Now I think she wants nothing to do with us, but at least she has that choice.


Adam D
Rating
I didn't know I had brothers and sisters until I found my parents. They never knew about me and they said they wish they would have known....With that said I feel we all have a right to know who we are and most importantly the health issues. I do believe that there are some that should remain closed, but in most cases even the sibs should know they have a brother or sister. When I met mine my younger brother and I hit it off like we were never apart and my little sister was very hurt and offended, who's this guy? why didn't mom tell me after all these years? she would have nothing to do with me for about 4 years but now we are building our relationship. Now my older sister is just like me....She and I are tight and we'll never be separated again. PEOPLE THERE IS GOOD REASONS TO FIND YOUR LOST LOVED ONES, I DID AND I NEVER LOOKED BACK OR REGRETTED IT!


♥bigmamma♥
1. Yes, siblings should have the right to a relationship if they want.
2. I did find out about 3 years ago that I have 3 siblings lost to adoption, but I was adopted into the family, so I still knew them & I do NOT wish to have a sister/brother relationship w/ them. I like to keep the adopted sisters I have known to be my sisters all my life! I'm 40 btw....
3. I don't know about that, sorry.

Interesting question!! I have many reasons for not wanting the sis/brother relationship w/ my birth sis/bro's, but the main one is that they are really weird & it just doesn't seem right after all these years!! I thank God that I was adopted by my grandma. It's really the best thing that could have happened to me.


somebodyznobody
My brother did not even know, I existed...though I knew of him. Now we are struggling to get to know each other...it takes time, time stolen from us.

Whenever there is a question of safety, then of course protecting the innocent and guilty (perhaps) is important. ie a sibling who was abusive, may find it easier to get help, without the other siblings around.

Benefits of reconnecting...we will soon, only have each other,....our parents are dead or dieing. To have someone you feel connected too, is reassuring.

No idea, what could be done legally...apart from the 'open adoption' being force able, if agreed on by both parties in the beginning and their is NO harm to the child. - then some sibling will still be in contact, unless adopted elsewhere.

Maybe if adoptive child had RIGHTS, then legally, they could meet with and see their siblings. They need a BILL of RIGHTS.


Crucio
Sure if they want too. I know in the FCS they try and keep siblings together but if they have to be separated they hope that the families are willing to stay in touch with each other, and I don’t think there is anything wrong with that. Your starting to see more and more donor kids whose families are starting to keep in touch with their children’s bio-siblings they have a donor sibling registry. In a situation where someone has been placed in a closed adoption and the other kids stay with the birthfamily.

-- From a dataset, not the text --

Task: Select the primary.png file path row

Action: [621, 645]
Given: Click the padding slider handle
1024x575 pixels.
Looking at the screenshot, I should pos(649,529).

I could see it being more difficult but they should still be able to connect once their legal age if they want to. Also from children that are adopted into other homes but maybe were not in FCS families should make an effort to stay connected. The bio-siblings are no threat to any family, it could just enrich someones family by giving them some extended family/close friends.

Sometimes I wonder if my cousin will be upset one day when he more realizes (he’s only 5) that his parents had the chance to try and adopt his full sibling, the mother irresponsible got pregnant again 9months after he was born. She offered this baby (a girl) to my Aunt and her husband. They seriously thought about it but decided they didn’t want to take the risk, plus my aunt was nearly 49 (her dh a year or two younger) when they adopted so I don’t think she felt she could handle 2 kids so close together, her husband has a job where sometimes he can be gone for weeks on end. Now I wonder if they should have taken that risk even if she had changed her mind they could have told him “we tried to get your sister in the family” or if they should have decline the offer but asked to be kept inform on who adopted the baby and asked that family if they could stay in contact for the kids. If the other family declined again at least he would have known they made an effort.